> _Instruction A_
In the shuffling discussion, what happens if the source and destination are on the same machine?
[begin Text passage]
Founder/CEO Spinn3r.com <http://spinn3r.com/>

Location: *San Francisco, CA*
Skype: *burtonator*

Skype-in: *(415) 871-0687*

Re: Performance of direct vs indirect shuffling

Posted by Binglin Chang <de...@gmail.com>.
>
> One possible optimization I hope to look into next year is to change
> the map output code to push the data to the local TT, which would have
> configurable in-memory buffers.


Have someone ever considered a general data transfer service bundled with
YARN? So other applications(rather than MR) can also benefits from it.
The data transfer service looks like real world mail service, it has two
simple interface: register send receive (stream based)
Mapper & Recuder: Register(LocalMailService, Address(AppId,
MapperId/ReducerId)
Mapper: send(LocalMailService, from=Address(AppId, MapperId),
to=Address(AppId, ReducerId), data=xxx);
Reducer: recv(LocalMailService, from=Address(AppId, MapperId),
to=Address(AppId, ReducerId));

LocalMailService manages a big buffer(configurable), so it can cache map
outputs or dump to disk if there is no memory;
LocalMailService can start transfering data from source to dest if both
addresses is registered;
If source & dest are in the same machine, there will be no network transfer;
To address can be multiple(broadcast or like mail group), this is useful
for 1:N data transfers(binary/side data distribution), the service can use
P2P for this kind of work(much better than -cacheFile)

Just an idea, if anyone interested.



On Wed, Dec 21, 2011 at 10:12 AM, Kevin Burton <bu...@gmail.com> wrote:

>
> We've discussed 'push' v/s 'pull' shuffle multiple times and each time
>> turned away due to complexities in MR1. With MRv2 (YARN) this would be much
>> more doable.
>>
>>
> Ah.... gotcha. This is what I expected as well.  It would be interesting
> to see a list of changes like this in MR1 vs MR2 to see what could
> POTENTIALLY happen in the future should everyone get spare time.
>
>
>> So, to really not do any disk i/o during the shuffle you'd need very
>> large amounts of RAM...
>>
>>
> Why is that?  I'm not suggesting buffering it *all* but send it directly
> when it is generated.
>
> I think there should be a SMALL amount of buffer for combining , and
> compressing the data though.  Normally like 250-500MB per mapper but this
> is when running say a 250GB job so this buffer is just to reduce IO sent to
> the remote node.
>
> Also, currently, the shuffle is effected by the reduce task. This has two
>> major benefits :
>> # The 'pull' can only be initiated after the reduce is scheduled. The
>> 'push' model would be hampered if the reduce hasn't been started.
[end Text passage]
[begin Given data]
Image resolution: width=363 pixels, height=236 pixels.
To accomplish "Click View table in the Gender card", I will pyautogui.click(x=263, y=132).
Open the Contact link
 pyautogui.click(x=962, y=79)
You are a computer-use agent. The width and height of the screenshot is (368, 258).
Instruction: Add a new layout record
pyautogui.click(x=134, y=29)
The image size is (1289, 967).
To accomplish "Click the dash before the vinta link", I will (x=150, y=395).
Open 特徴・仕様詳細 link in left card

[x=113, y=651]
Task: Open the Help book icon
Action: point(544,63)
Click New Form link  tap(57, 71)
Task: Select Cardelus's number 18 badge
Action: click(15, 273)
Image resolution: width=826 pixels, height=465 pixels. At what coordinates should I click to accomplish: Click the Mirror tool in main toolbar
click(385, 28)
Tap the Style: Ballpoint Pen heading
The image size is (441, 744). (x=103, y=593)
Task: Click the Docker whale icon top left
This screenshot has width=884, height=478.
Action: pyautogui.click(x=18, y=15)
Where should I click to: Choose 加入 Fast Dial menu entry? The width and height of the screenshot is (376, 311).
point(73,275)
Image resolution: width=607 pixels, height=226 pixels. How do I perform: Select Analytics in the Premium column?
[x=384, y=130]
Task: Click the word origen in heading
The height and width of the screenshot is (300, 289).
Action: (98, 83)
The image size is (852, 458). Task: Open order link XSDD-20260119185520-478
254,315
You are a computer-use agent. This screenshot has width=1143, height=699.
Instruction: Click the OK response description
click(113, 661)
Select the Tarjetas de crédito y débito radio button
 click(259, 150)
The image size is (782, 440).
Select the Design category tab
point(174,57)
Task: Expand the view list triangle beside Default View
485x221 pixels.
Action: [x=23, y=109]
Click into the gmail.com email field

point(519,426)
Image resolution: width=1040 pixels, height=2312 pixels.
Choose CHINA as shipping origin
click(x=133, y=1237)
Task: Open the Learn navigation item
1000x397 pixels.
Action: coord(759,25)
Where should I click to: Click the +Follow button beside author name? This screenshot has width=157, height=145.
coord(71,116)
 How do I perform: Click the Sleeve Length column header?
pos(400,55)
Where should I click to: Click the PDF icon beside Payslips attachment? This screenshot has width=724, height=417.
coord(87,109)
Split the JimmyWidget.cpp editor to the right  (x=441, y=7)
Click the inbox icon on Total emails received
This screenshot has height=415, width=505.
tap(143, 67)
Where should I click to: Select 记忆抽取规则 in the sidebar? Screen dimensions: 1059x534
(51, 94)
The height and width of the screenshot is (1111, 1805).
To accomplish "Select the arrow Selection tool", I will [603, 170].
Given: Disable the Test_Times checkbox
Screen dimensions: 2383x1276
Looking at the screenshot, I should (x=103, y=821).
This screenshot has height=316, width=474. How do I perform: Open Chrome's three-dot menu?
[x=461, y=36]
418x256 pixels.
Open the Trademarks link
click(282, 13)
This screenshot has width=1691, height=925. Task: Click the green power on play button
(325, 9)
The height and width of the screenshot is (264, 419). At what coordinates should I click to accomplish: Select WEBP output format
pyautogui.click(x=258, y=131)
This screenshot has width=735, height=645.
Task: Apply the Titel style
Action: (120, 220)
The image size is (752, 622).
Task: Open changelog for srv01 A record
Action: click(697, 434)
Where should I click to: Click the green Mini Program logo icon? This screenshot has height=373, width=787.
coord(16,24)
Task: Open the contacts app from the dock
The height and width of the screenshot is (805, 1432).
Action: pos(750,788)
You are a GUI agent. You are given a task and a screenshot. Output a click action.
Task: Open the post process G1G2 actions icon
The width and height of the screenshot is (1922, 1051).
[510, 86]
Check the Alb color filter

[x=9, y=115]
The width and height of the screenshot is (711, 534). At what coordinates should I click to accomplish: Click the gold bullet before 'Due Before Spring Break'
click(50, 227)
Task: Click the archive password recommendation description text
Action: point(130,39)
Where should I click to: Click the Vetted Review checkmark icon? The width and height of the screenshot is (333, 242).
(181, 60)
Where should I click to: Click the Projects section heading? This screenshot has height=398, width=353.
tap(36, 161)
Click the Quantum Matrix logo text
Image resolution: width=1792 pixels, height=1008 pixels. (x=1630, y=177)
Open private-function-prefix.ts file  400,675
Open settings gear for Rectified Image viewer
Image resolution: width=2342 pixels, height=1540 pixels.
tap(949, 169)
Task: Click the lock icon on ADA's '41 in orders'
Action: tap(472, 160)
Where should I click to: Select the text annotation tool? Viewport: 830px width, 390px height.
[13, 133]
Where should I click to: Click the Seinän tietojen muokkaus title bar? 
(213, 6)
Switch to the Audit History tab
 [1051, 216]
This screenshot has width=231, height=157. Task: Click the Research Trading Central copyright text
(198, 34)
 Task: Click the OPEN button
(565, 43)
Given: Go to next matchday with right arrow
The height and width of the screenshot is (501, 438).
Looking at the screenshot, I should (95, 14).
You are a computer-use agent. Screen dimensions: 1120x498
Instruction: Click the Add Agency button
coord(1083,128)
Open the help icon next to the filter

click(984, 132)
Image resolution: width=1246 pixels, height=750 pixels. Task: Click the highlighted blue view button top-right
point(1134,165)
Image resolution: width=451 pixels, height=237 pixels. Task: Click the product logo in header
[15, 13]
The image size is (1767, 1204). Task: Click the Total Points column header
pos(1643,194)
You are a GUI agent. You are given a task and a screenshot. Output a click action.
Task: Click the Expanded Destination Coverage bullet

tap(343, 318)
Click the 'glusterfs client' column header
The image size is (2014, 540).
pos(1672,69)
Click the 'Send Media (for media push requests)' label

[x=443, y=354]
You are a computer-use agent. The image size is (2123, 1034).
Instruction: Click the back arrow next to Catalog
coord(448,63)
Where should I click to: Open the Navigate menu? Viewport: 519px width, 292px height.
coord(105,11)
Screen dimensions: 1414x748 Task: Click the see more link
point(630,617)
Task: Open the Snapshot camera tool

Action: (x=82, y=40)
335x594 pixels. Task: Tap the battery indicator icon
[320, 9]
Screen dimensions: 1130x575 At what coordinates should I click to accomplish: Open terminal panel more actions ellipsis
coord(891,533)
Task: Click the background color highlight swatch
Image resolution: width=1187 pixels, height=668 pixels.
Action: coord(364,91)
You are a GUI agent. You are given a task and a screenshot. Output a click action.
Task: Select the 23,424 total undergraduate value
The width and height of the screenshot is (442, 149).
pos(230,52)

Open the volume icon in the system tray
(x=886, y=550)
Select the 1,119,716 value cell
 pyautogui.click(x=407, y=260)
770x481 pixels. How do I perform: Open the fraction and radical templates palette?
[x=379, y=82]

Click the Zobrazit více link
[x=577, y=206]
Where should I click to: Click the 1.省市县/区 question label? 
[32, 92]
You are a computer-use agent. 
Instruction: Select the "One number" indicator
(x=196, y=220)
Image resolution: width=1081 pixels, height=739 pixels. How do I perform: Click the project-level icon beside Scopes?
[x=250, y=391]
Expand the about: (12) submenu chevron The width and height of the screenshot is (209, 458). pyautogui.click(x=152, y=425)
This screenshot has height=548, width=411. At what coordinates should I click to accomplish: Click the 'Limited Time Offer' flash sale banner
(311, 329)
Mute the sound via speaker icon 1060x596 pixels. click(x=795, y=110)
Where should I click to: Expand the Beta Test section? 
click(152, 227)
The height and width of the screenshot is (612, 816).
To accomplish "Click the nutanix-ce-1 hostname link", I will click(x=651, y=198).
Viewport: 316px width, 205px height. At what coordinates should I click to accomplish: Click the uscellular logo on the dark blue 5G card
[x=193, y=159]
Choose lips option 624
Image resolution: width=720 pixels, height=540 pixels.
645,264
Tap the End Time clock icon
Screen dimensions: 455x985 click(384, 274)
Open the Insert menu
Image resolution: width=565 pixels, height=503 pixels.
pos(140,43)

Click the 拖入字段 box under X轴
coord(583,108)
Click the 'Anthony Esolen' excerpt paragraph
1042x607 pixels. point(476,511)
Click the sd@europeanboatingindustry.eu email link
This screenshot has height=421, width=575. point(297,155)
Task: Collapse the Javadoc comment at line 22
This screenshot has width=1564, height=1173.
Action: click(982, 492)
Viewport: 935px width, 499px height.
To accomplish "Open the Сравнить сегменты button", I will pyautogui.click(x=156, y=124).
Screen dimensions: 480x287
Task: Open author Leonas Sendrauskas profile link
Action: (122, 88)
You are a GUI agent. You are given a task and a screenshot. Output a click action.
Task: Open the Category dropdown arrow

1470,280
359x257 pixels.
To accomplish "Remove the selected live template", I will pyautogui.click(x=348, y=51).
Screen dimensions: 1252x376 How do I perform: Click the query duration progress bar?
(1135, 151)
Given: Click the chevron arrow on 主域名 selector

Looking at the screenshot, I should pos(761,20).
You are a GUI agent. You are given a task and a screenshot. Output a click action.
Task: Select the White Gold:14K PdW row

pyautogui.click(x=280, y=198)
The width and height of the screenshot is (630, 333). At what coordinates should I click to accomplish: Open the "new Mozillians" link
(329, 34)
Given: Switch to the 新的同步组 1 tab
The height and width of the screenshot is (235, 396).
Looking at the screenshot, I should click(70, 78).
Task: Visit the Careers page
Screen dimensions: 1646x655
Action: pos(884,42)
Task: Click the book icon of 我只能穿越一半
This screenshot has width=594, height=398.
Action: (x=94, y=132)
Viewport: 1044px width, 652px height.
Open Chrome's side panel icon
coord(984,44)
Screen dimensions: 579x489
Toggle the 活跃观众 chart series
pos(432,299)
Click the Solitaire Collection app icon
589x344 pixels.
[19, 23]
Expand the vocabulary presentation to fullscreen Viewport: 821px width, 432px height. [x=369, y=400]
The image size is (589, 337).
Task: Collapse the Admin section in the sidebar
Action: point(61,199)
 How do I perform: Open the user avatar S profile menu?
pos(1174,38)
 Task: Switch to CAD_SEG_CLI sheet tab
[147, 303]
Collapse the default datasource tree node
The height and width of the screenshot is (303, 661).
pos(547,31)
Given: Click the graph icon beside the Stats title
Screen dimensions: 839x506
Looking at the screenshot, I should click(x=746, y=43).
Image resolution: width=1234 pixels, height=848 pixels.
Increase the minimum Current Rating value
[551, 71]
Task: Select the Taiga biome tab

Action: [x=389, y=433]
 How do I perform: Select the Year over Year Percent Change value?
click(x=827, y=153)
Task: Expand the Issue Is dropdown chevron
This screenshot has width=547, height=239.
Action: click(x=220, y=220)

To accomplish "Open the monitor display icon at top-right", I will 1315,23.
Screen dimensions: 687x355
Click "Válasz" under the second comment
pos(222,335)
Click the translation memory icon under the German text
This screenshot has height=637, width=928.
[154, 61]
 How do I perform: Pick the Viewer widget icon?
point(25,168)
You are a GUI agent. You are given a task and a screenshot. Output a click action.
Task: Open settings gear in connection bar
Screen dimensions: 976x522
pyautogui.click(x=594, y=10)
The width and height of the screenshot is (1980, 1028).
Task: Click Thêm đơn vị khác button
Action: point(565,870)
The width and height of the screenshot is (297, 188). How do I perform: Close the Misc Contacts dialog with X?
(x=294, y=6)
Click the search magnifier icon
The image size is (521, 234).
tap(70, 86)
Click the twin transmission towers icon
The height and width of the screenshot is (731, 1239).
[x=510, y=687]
[end Given data]
> _Instruction B_
Rewrite the entries starting with the line containing "Task: Click the Docker whale icon top left" and going on through the line containing "Action: (98, 83)", replacing "Docker" with "Podman" and leaving everything else unchanged. Return only those lines.

> _Worked answer A_
There will be no network transfer.

> _Worked answer B_
Task: Click the Podman whale icon top left
This screenshot has width=884, height=478.
Action: pyautogui.click(x=18, y=15)
Where should I click to: Choose 加入 Fast Dial menu entry? The width and height of the screenshot is (376, 311).
point(73,275)
Image resolution: width=607 pixels, height=226 pixels. How do I perform: Select Analytics in the Premium column?
[x=384, y=130]
Task: Click the word origen in heading
The height and width of the screenshot is (300, 289).
Action: (98, 83)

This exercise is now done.